Cumartesi, Eylül 13, 2014

ABD Tatili Gezi Notları 10 - Sekizinci Gün (San Fransisco - Los Angeles)

21 Nisan 2014 - Pazartesi

Ertesi gün sabah 08:40'ta kalkacak Hawaiian Airlines'ın HA1 numaralı Los Angeles - Honolulu uçuşuna yetişmek için iki alternatifimiz var idi. Ya akşam saatlerine kadar San Francisco ve çevresinde takılacak ve akşam 20:00 gibi yola çıkacaktık, ya da erkenden gidip Los Angeles'ta sabahlayacaktık. Birinci seçenek iyi görünmekle beraber iki büyük riski de taşıyordu; bir haftadır sürekli az uyku, bol gezme ve çokça direksiyon sallamanın getirdiği yorgunlukla gece yolculuğunun getireceği risk ve 6-7 saat süreceği planlanan yolun uzaması ile Honolulu uçuşunun kaçması riski.
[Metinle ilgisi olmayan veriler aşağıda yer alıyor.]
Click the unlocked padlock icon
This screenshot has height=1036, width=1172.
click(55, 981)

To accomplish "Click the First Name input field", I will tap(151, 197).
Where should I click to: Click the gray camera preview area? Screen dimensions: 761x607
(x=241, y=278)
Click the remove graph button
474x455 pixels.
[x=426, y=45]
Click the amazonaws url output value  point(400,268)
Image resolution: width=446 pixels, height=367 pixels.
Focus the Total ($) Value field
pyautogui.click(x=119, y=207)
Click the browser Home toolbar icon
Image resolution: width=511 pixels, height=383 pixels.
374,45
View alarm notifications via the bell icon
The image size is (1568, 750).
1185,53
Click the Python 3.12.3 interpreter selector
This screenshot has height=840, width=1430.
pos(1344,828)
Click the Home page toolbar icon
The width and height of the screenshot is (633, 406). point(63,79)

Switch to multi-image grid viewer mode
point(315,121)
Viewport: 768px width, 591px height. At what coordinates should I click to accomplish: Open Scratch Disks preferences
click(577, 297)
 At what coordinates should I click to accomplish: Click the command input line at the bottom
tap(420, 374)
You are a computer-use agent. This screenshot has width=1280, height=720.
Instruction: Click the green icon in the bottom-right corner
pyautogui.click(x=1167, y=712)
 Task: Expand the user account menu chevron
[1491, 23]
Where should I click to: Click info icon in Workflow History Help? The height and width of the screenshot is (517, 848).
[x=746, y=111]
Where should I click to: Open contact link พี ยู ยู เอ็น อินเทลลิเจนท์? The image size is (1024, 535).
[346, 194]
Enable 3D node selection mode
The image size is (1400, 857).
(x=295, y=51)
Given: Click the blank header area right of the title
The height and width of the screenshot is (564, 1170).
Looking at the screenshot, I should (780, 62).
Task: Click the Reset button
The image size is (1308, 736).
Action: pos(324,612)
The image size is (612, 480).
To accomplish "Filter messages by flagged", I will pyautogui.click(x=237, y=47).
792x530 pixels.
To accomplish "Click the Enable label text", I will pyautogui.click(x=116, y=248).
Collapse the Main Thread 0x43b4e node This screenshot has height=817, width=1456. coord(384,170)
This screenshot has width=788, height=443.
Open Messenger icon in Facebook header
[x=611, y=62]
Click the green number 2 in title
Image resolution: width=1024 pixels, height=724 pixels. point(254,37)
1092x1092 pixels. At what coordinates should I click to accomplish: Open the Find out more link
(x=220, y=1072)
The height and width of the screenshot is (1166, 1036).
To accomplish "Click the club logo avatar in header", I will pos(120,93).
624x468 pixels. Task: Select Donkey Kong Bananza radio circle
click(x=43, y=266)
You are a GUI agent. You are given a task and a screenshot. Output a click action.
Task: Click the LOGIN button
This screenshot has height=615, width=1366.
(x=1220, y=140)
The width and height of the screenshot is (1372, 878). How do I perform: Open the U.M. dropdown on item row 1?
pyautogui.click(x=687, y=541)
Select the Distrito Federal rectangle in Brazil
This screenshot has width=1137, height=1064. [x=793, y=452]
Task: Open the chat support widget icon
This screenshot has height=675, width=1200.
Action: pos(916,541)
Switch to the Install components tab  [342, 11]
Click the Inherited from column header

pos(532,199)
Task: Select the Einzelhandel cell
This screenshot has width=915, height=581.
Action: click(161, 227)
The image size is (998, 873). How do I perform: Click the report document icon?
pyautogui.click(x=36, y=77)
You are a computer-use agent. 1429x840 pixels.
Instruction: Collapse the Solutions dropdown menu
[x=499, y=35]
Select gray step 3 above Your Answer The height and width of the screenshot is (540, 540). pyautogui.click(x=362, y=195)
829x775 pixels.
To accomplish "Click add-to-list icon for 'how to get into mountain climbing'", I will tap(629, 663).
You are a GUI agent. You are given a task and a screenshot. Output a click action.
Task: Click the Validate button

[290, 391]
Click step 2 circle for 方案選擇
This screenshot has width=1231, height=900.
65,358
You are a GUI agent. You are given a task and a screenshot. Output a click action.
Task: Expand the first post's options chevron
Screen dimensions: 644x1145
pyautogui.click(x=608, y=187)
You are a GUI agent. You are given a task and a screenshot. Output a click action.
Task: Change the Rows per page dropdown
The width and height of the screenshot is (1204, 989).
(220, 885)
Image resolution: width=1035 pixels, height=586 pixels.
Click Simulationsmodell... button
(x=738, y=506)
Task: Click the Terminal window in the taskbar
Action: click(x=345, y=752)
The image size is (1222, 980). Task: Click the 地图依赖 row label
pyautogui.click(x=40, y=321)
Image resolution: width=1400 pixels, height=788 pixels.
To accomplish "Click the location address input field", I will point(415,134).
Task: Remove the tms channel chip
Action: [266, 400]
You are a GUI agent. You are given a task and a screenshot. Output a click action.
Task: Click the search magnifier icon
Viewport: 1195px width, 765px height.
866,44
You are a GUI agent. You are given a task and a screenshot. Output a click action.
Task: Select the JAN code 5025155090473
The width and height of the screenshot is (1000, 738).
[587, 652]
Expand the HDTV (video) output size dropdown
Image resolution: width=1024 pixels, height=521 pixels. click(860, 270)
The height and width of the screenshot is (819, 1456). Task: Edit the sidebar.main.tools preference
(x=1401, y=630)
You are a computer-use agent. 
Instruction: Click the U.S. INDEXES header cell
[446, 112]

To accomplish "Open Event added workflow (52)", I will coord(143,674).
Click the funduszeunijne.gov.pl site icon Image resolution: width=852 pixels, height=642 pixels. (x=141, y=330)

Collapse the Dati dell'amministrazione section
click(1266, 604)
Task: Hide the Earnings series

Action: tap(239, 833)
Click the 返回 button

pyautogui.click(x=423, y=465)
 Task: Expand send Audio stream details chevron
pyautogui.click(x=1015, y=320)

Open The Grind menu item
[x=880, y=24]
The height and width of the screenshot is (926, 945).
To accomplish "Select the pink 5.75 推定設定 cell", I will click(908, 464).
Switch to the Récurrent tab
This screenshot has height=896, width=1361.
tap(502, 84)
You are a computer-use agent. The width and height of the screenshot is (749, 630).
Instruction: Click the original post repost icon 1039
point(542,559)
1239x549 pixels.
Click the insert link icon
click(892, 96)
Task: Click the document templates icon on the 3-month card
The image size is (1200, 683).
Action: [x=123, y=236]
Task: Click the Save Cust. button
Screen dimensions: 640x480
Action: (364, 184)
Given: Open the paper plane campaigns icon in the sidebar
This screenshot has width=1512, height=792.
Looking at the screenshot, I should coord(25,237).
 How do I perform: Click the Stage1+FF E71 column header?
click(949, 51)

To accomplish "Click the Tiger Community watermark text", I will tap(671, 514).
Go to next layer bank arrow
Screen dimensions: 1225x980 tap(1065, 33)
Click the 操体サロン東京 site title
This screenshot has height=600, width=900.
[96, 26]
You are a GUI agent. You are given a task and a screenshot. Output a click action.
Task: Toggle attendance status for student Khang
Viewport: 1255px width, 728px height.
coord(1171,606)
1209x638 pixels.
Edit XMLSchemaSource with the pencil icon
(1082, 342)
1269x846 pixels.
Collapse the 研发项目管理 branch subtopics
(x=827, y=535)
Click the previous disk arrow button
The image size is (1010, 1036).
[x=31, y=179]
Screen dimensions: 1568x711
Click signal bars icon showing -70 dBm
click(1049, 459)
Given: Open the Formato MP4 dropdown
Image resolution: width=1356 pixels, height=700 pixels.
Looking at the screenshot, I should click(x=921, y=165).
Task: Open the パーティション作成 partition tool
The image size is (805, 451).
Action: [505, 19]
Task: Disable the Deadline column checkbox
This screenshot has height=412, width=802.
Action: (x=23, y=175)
Dolayısıyla, hiç riske girmeden ikinci seçeneği seçip, saat 14:00 gibi San Francisco'dan ayrılarak 5 numaralı karayolu üzerinden Los Angeles'a yol almayı planladık.



Planımıza göre saat 14 gibi çıktığımızda, gezerek ve bolca dinlenerek 11 gibi Los Angeles'ta olacak, kiralık aracımızı teslim ettikten sonra havaalanına geçerek orada sabahlayacaktık.

Tekrar etmekte fayda var, bu kadar yoğun bir program ile gezi planladıysanız ve araç kullanmak durumundaysanız, işler planladığınız kadar kolay olmuyor. Haritalarda 5 saat olarak görünen yollar, 7-8 saat bile olabiliyor. Bu nedenle, planlama aşamasında kendinizi dinlendirecek fırsatları mutlaka düşünmelisiniz.


Pazartesi günü sabah 9 gibi otelden çıkıp, kahvaltı dahi yapmadan otobüsteki yerimizi aldık. Tur otobüslerinin iyi tarafı kısa sürede çokça yer görmenizi sağlıyor ve ücrete dahil rehberlik hizmeti de veriyor. En büyük handikapı ise hava durumu oluyor. Üstü açık olan bu otobüsler, güneşli havalarda da, soğuk havalarda da bir süre sonra çekilmez olabiliyor. Hele ki, Nisan ayında ve San Francisco'da iseniz. Güneş çıktığında soyunup, bulutlandığında hemen soğuyan hava ile tekrar giyinmek yorucu ve bolca eşya taşımanızı gerektiriyor. Bu nedenle, hem içeceklerinizi, hem de havaya uygun kıyafetlerinizi yanınızda taşımanız önemli. 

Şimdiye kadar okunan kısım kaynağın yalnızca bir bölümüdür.